# Thinking of HDR hurts my head.



## AgentAustin (Dec 21, 2009)

I have Photoshop CS3, and Photomatrix but every time I try to make a HDR is just turns out crappy.

I am going +4 and -4 on exposure comp. Is that to far of a range?

(I am looking to get the "fake" look rather then having things exposed properly.)

Example of what I want:


----------



## cpolaris502 (Dec 21, 2009)

I have no info on what you want to do but you should post a sample of how yours turn out so it's easier to guide you in the right direction.


----------



## AgentAustin (Dec 21, 2009)

Since I deleted them I don't have them. But they pretty much turn out like a worse version of the normal exposed picture.


----------



## ANDS! (Dec 21, 2009)

AgentAustin said:


> I have Photoshop CS3, and Photomatrix but every time I try to make a HDR is just turns out crappy.
> 
> I am going +4 and -4 on exposure comp. Is that to far of a range?
> 
> ...



Is this a Microsoft game, because damn - HALO!  

On your HDR's the better the starting image, the better the final HDR.  Are you juking it by using one photograph, or do you have an actual set of photos with some real range in them?


----------



## AgentAustin (Dec 21, 2009)

I was using photomatrix

with 3 RAW images exposure comp set to +4, 0, and -4


----------



## AtlPikMan (Dec 21, 2009)

Can you show us an example of what you are getting? Maybe take more shots to blend. Either way you should be able to adjust the sliders in Photomatrix to get what you want.


----------



## AgentAustin (Dec 21, 2009)

AtlPikMan said:


> Can you show us an example of what you are getting? Maybe take more shots to blend.
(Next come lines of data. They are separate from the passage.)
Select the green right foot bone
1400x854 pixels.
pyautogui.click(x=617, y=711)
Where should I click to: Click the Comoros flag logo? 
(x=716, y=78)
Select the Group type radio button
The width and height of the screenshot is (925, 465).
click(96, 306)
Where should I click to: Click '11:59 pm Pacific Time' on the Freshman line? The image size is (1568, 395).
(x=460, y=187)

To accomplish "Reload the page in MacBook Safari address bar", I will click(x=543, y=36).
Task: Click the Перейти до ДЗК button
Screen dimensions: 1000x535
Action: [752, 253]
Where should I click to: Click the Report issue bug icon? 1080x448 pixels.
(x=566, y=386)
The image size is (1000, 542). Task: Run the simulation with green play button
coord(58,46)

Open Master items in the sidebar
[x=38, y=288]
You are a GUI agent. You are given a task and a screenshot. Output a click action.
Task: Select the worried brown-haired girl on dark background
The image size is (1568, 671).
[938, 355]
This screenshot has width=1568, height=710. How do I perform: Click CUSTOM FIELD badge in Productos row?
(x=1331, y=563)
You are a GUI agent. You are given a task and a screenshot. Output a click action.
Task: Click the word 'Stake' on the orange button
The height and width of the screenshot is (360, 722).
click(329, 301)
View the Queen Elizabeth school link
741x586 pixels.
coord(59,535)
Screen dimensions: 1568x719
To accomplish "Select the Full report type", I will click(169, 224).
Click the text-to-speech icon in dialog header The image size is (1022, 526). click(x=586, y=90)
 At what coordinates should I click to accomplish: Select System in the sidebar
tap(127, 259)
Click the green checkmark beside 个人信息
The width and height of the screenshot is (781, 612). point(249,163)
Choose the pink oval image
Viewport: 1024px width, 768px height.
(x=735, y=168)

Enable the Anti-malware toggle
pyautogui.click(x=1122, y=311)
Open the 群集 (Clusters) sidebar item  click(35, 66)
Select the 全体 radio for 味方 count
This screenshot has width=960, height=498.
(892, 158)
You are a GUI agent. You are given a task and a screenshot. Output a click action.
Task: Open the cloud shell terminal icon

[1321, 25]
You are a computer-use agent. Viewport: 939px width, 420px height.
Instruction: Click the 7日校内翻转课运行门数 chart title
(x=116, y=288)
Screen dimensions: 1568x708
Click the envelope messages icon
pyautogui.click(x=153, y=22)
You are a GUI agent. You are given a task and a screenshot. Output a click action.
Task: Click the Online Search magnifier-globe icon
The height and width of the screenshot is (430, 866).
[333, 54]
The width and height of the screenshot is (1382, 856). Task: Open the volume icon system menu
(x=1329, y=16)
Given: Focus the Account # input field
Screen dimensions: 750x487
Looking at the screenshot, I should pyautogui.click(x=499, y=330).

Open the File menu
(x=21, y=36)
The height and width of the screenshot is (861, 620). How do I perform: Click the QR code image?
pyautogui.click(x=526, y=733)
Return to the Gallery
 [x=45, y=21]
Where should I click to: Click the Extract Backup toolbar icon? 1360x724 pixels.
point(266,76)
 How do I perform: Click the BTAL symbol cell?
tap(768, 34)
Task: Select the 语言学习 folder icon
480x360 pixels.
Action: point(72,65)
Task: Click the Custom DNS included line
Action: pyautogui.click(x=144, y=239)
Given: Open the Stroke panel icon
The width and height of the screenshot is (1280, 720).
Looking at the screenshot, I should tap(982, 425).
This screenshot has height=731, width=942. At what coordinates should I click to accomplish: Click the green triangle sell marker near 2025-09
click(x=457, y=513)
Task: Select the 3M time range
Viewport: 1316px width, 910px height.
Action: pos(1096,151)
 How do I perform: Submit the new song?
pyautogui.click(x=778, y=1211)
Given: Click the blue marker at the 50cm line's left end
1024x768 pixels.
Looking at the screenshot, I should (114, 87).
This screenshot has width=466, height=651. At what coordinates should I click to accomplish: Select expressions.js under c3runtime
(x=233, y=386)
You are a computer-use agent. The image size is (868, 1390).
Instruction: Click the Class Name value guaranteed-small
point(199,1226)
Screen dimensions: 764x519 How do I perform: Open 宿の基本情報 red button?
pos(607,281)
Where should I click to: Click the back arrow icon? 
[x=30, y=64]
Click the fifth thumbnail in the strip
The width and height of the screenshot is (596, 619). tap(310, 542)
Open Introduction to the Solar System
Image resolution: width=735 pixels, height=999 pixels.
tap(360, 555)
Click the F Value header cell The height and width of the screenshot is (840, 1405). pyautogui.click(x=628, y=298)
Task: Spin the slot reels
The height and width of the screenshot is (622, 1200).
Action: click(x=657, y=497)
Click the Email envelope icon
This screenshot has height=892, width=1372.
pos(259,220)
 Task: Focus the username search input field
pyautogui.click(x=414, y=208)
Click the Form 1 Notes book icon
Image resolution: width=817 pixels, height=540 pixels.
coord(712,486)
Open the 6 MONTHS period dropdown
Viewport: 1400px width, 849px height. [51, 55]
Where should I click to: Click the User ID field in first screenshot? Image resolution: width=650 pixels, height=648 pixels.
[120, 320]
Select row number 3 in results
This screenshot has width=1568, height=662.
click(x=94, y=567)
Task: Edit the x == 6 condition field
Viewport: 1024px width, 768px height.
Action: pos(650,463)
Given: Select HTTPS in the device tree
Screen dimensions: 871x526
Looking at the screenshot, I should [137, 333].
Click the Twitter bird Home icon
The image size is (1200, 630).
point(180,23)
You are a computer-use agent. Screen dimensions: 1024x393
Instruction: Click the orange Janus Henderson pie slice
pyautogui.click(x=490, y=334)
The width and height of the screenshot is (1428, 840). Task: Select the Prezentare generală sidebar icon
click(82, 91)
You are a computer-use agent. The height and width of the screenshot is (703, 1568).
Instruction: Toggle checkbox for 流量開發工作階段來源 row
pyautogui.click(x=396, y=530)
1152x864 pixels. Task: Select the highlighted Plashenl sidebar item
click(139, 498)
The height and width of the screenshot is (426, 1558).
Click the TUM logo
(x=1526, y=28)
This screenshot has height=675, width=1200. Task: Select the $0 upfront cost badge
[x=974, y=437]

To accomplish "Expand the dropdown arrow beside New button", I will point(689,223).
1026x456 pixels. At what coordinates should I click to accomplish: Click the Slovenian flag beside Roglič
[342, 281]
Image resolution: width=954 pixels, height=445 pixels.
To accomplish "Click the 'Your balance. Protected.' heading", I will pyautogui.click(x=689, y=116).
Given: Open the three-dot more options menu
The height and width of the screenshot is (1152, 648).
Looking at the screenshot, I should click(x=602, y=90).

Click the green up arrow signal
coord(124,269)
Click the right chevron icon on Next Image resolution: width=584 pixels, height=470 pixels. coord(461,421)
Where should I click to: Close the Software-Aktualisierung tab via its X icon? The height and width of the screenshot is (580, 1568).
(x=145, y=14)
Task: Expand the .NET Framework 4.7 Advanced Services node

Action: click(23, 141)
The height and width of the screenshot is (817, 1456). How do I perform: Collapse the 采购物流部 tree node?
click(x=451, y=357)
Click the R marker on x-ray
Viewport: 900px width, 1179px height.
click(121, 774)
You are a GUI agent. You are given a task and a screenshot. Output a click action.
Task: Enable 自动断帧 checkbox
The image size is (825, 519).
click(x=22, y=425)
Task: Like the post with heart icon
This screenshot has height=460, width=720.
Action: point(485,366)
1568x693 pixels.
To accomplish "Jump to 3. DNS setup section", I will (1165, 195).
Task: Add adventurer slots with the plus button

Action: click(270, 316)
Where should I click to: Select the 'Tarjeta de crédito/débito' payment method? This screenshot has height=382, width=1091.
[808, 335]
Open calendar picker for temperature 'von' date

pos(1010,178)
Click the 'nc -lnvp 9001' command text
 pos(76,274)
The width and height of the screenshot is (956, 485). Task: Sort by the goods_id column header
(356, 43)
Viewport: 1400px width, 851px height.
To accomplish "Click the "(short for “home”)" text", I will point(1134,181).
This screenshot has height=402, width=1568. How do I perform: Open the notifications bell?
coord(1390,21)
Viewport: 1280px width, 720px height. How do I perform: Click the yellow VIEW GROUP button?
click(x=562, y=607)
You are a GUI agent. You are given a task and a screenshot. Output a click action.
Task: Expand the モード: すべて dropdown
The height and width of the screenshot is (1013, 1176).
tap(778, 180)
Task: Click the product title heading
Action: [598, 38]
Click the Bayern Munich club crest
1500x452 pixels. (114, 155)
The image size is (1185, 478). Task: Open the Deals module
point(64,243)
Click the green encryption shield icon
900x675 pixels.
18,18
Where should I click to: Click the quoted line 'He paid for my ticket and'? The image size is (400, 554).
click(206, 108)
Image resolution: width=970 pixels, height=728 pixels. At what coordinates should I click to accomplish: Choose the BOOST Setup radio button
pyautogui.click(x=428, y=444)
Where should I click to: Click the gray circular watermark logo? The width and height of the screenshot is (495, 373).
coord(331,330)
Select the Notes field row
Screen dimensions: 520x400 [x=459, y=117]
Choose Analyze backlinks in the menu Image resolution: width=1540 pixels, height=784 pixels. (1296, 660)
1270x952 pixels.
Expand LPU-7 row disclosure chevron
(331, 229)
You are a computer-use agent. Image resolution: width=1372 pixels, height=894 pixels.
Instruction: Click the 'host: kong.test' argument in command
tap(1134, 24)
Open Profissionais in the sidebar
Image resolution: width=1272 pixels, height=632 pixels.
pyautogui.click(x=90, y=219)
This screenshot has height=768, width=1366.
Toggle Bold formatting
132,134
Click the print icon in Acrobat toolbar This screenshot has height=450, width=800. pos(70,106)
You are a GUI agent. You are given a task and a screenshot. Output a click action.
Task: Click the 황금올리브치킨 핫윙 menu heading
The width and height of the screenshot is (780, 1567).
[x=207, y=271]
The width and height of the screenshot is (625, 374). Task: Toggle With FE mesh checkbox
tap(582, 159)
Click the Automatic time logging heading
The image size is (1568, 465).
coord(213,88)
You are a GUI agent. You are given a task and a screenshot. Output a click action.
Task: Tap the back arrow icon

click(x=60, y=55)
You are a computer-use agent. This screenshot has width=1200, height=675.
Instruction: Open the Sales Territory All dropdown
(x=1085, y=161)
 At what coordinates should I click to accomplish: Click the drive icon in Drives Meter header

Either way you should be able to adjust the sliders in Photomatrix to get what you want.



I will when I can, it is 3am right now.


----------



## Mendoza (Dec 21, 2009)

No expert but I think +4 -4 may be pushing it.  My camera goes to +2 -2 and only when doing things like including the sun in the picture have I wished for a greater range.


----------



## Provo (Dec 21, 2009)

Try to use the following to reduce/Improove your hdr look you have too much halo






& then use the slider to make your smoothing adjustments


----------



## AgentAustin (Dec 21, 2009)

Mendoza said:


> No expert but I think +4 -4 may be pushing it.  My camera goes to +2 -2 and only when doing things like including the sun in the picture have I wished for a greater range.



I can go to +5, - 5.

A friend with the same camera did some HDR's and told me to use +4, -4

I'll go take pictures from every step, and see what comes together the best.


----------